My old friend is an author, which means she has a gift for expressing herself though words, for being fearless in sharing her heart and for bringing us along on the journey. And that is exactly what she did during this past week. She shared her heart using words and brought us all along on the journey. Here are a few of her Facebook posts.
Folks minds were blown but ... experiencing grace ... witnessing faith will do that. After those posts, I don't think anyone knew what to expect at the service. But, the service was an amazing tribute to their boy's life. His nurse spoke, his teacher spoke, there was a Liturgical dance to Vicki Yohe's I'm at Peace. The first verse says:
I'm at peace. Even though my heart is breaking. I'm at peace. I never thought I would be shaken but you came and laid your hands on me and now ... Oh, Lord you came and laid you hands on me and now, I can see, my storm has moved away.'My storm has moved away.' In the midst of losing their son, in the midst of this tragedy, these folks were showing us what faith and 'unmerited divine assistance' really looked like. It had been in each and every post throughout the week. It was in their demeanor as they entered the sanctuary. But it was never more apparent than the moment my old friend and her husband spoke at their boy's homegoing.

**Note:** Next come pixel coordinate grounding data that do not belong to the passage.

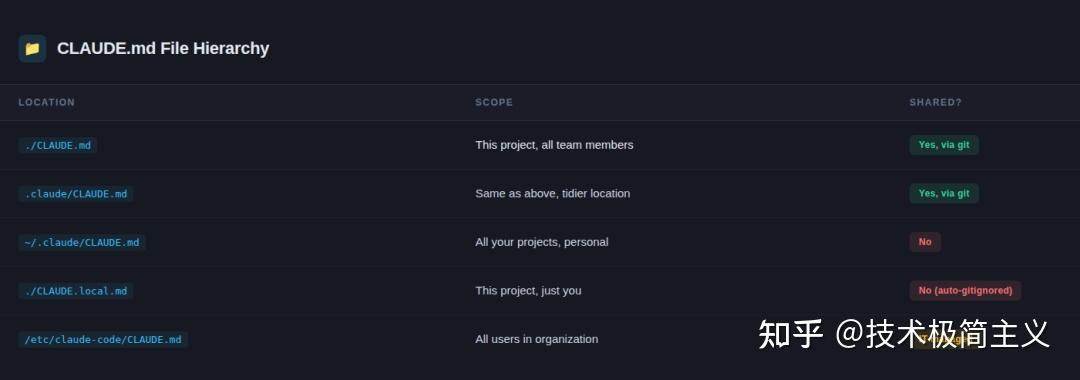Image resolution: width=1080 pixels, height=380 pixels.
Task: Click the ~/.claude/CLAUDE.md location code
Action: (x=82, y=242)
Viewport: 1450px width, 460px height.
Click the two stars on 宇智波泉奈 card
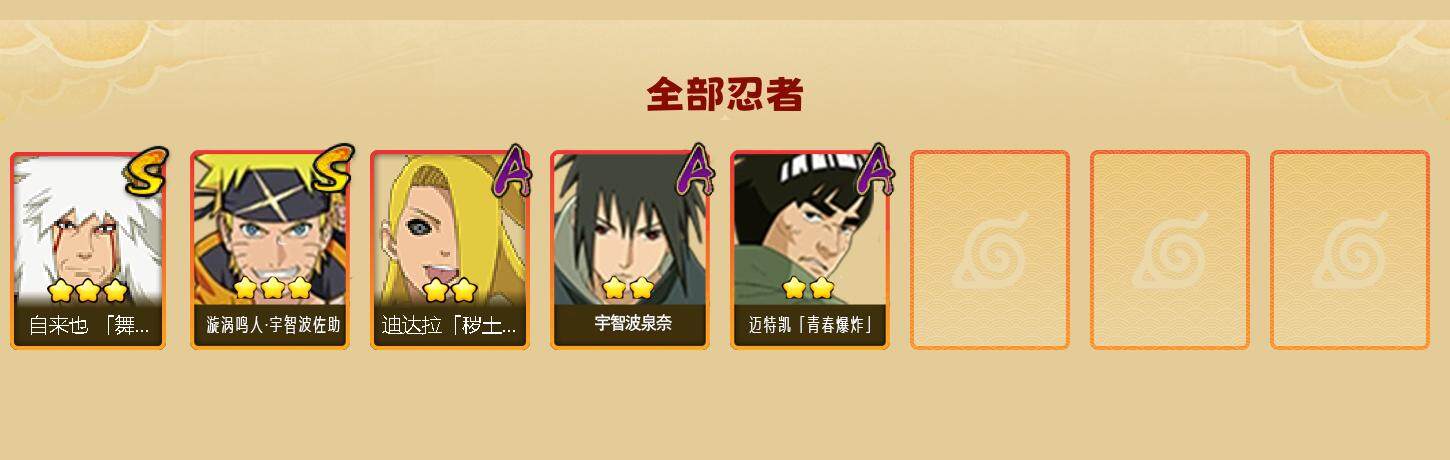tap(628, 288)
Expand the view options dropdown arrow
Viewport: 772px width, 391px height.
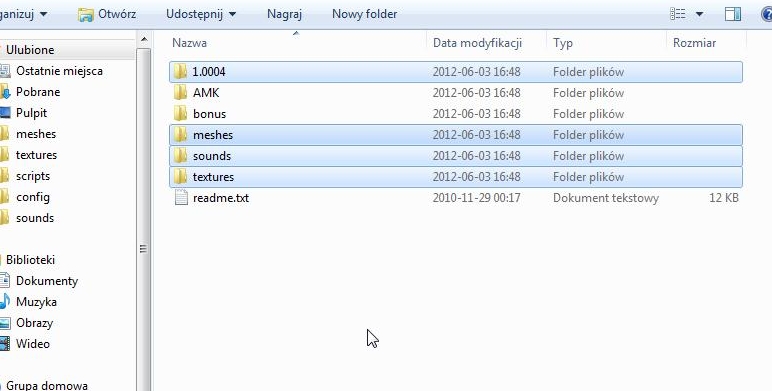[699, 14]
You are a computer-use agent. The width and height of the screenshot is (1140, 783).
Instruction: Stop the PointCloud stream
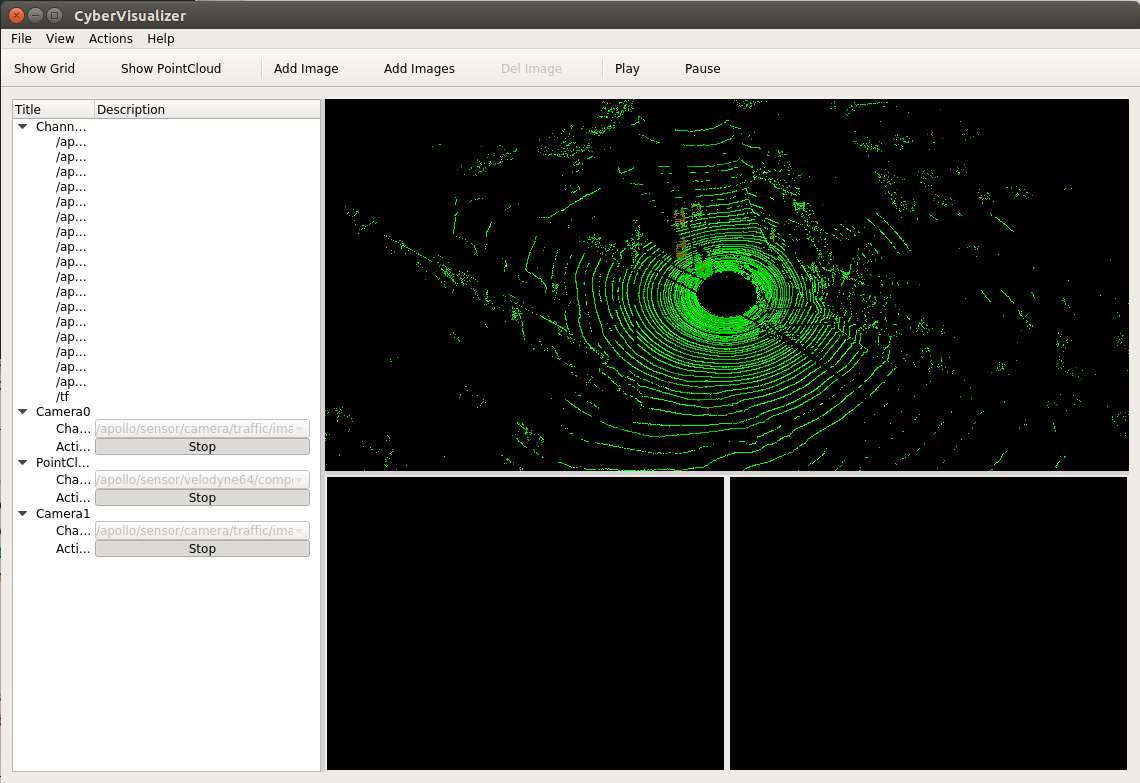(202, 497)
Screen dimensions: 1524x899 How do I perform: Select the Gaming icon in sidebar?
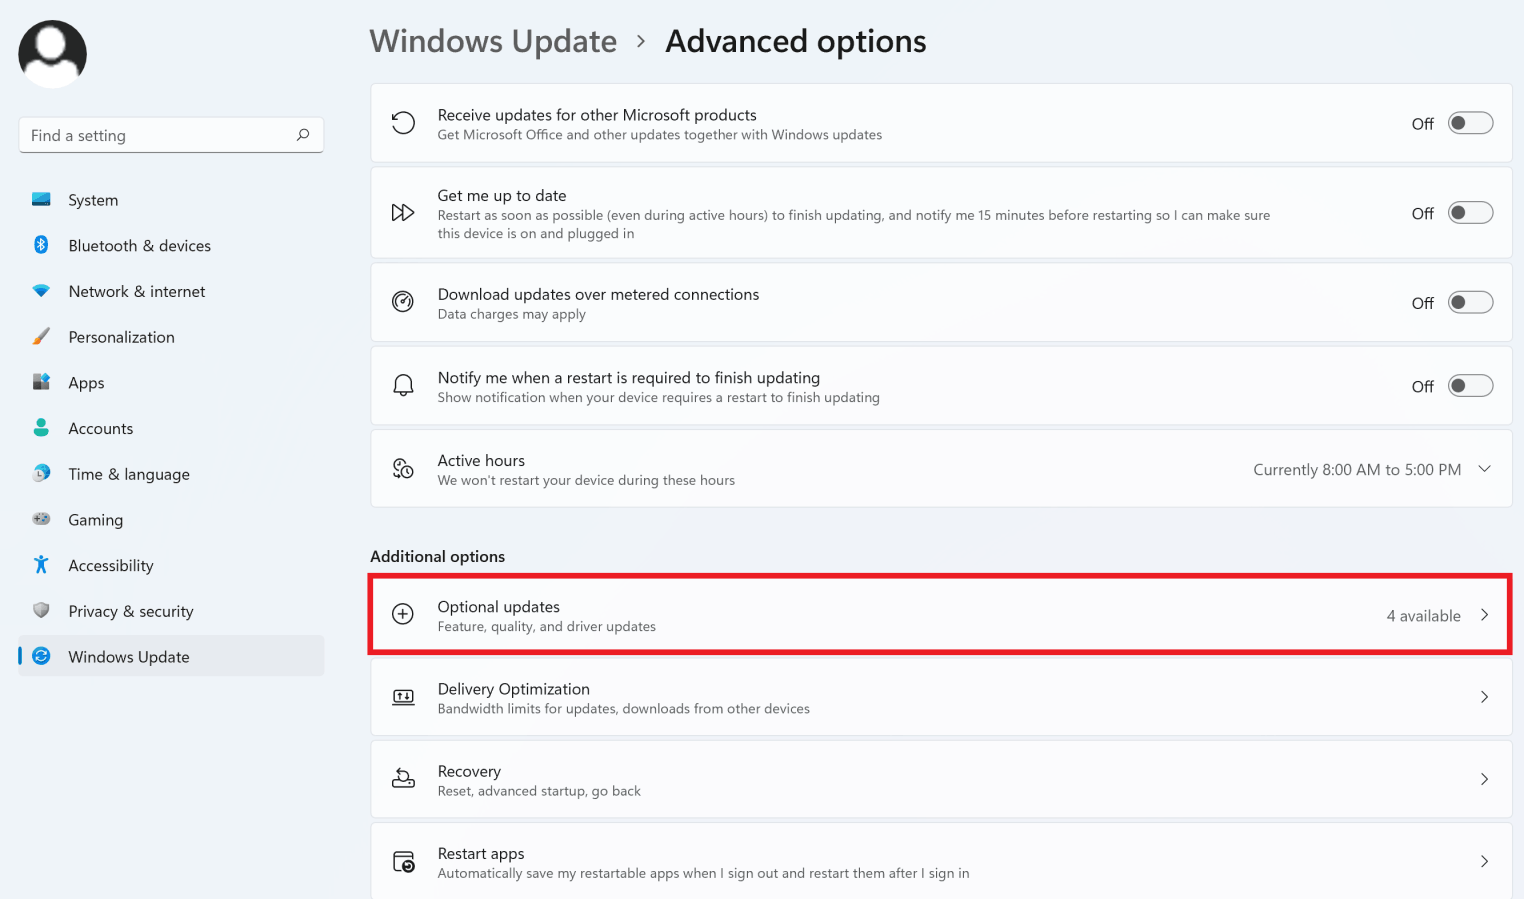coord(41,519)
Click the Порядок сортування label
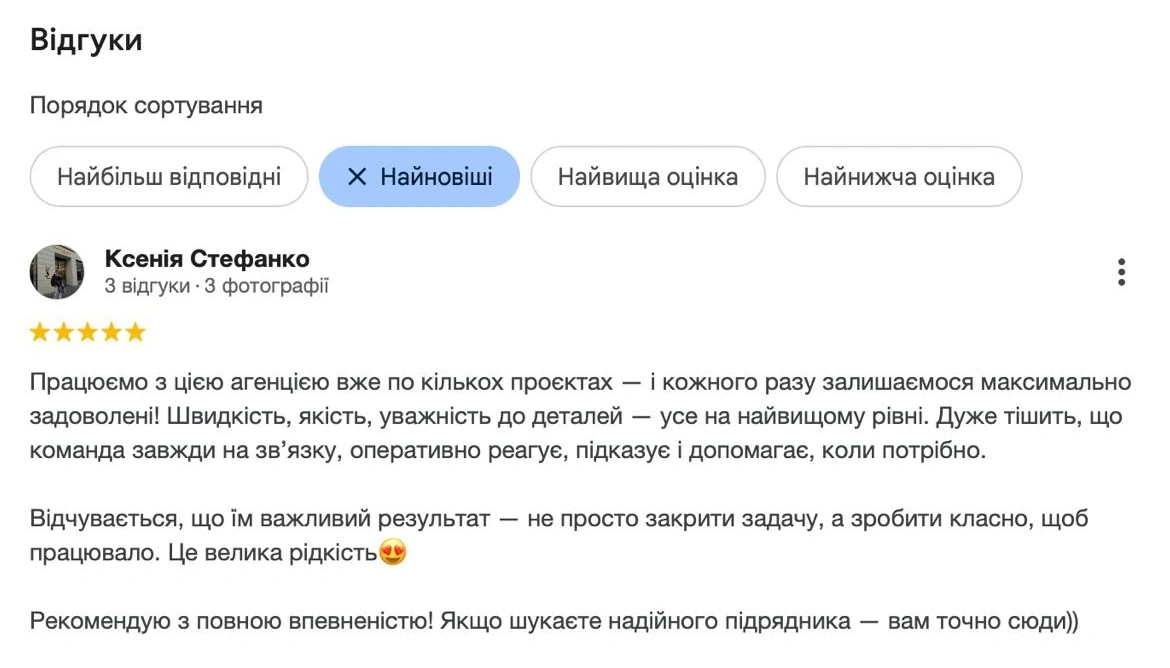 coord(146,106)
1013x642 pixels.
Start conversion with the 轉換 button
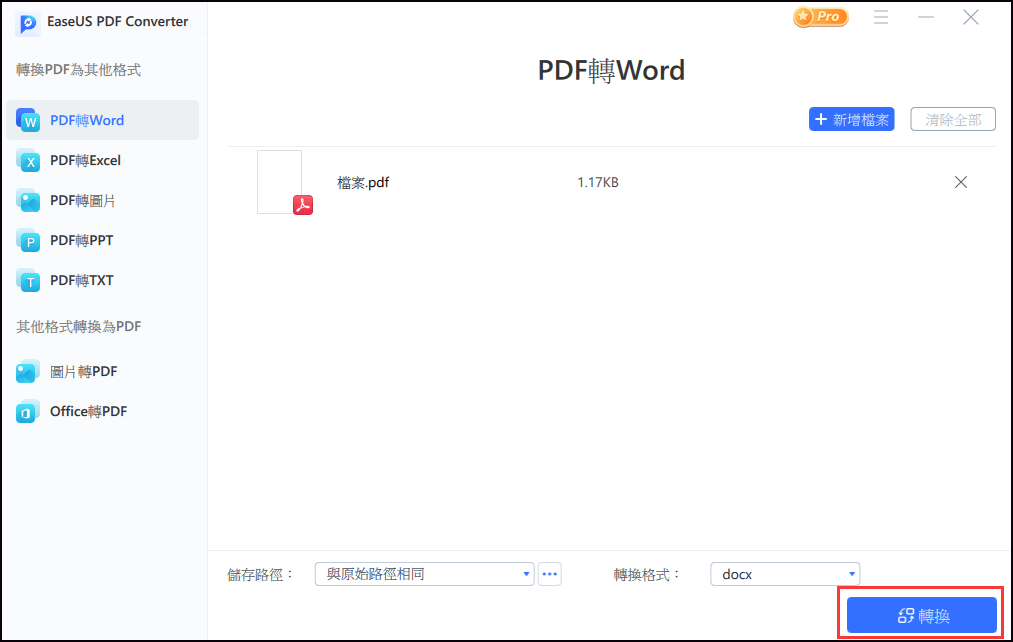pyautogui.click(x=920, y=615)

As they approached the pulpit, folks clasped their hands and grew nervous. We were sad, heartbroken even, but resigned to being strong and not crying out over their unimaginable pain but we had no idea. We had no idea how their story would minister to each and every one of us long after they had laid their son to rest.
My old friend spoke with her husband at her side. They spoke about how being a parent to their son was a blessing, how he was their assignment and that they were grateful for the experience. They spoke about how our response to others should edify and uplift them. They spoke about prayer and praised God for the 7 years they spent with their son.
But, peppered in between their funny stories, fond memories and tears was a simple love story. A love story about faith, about tranformative power, about 'unmerited divine assistance,' called grace and about a beloved Son who would die that we would all have peace.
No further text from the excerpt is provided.